According to WSB-TV in Georgia, the vehicle’s owner, Patrick Morse, won his lemon-law case in 2014. General Motors, instead of abiding by the arbiter’s ruling, is leveraging a little-known law to appeal the ruling in the courts. The appeal process has left Morse with a troublesome car for the last two years — and there’s a possibility it could continue for years to come.
Morse’s vehicular issues began just days after he purchased the Cadillac.
“I bought the car on a Friday, and it was seen in the dealership Monday when it would not start,” Morse told investigative reporter Jim Strickland. “It’s averaging at least one visit per month to the dealership since I’ve owned it.”
After numerous visits, Morse, representing himself, took GM to the lemon law arbitration board — and won. Now General Motors is appealing that decision in the courts.
Victories are most often won by complainants in Georgia, according to the Georgia Department of Law.
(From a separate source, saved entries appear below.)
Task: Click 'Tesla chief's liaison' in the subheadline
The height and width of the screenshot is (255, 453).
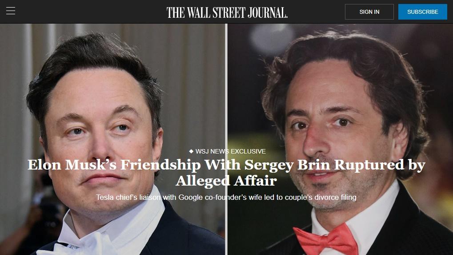Action: [x=128, y=198]
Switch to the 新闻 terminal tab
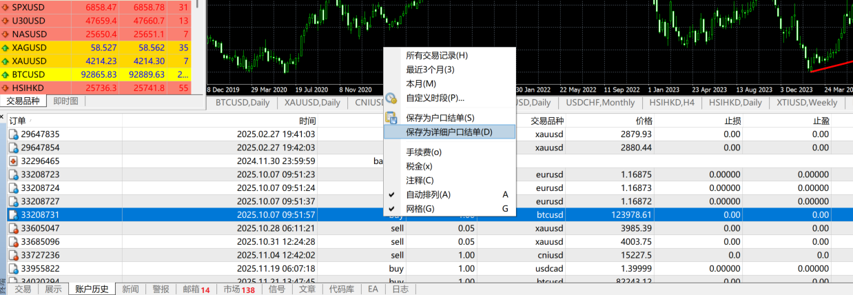The height and width of the screenshot is (295, 853). (130, 289)
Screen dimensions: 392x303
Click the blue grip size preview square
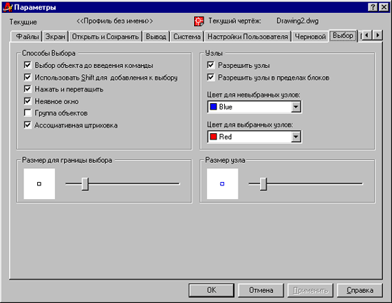[x=223, y=184]
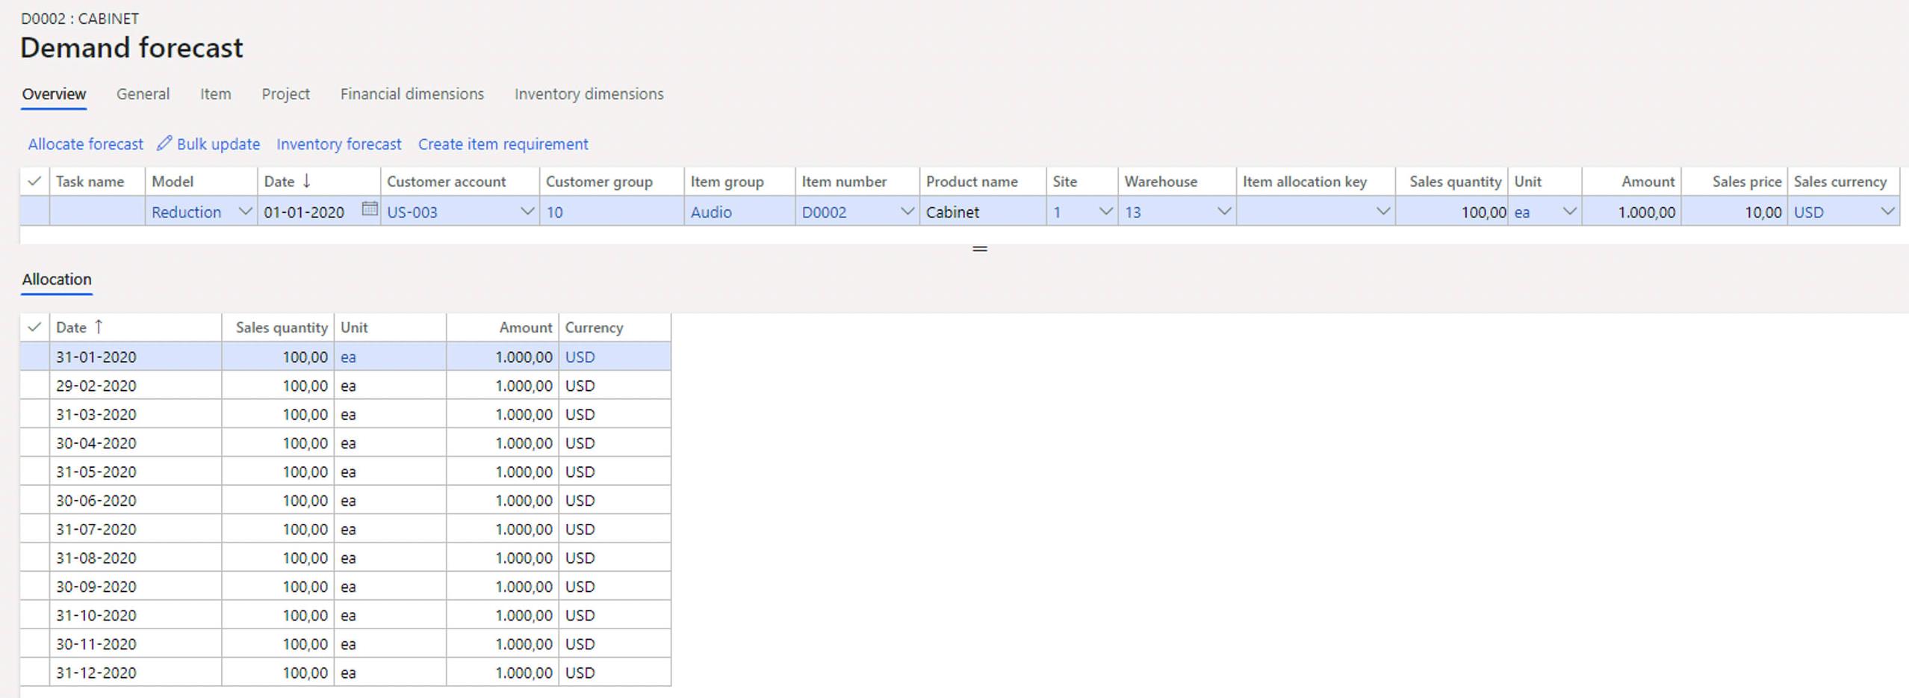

General Motors has appealed those victories more than any other automaker since 2014.
Morse must now hire a lawyer to represent him in court to keep in place the original ruling. Even if Morse wins in court, General Motors could keep the legal lemons rolling, says lemon-law expert Alex Simanovsky.
“My concern for Mr. Morse is if we win in Forsyth County, they may appeal to the court of appeals and it may go on,” Simanovsky told WSB-TV.
Correction: The original headline stated GM is suing Patrick Morse, but it’s actually appealing the decision by the lemon law arbitration board. We’ve updated the headline to better reflect this. [h/t Gary Gastelu]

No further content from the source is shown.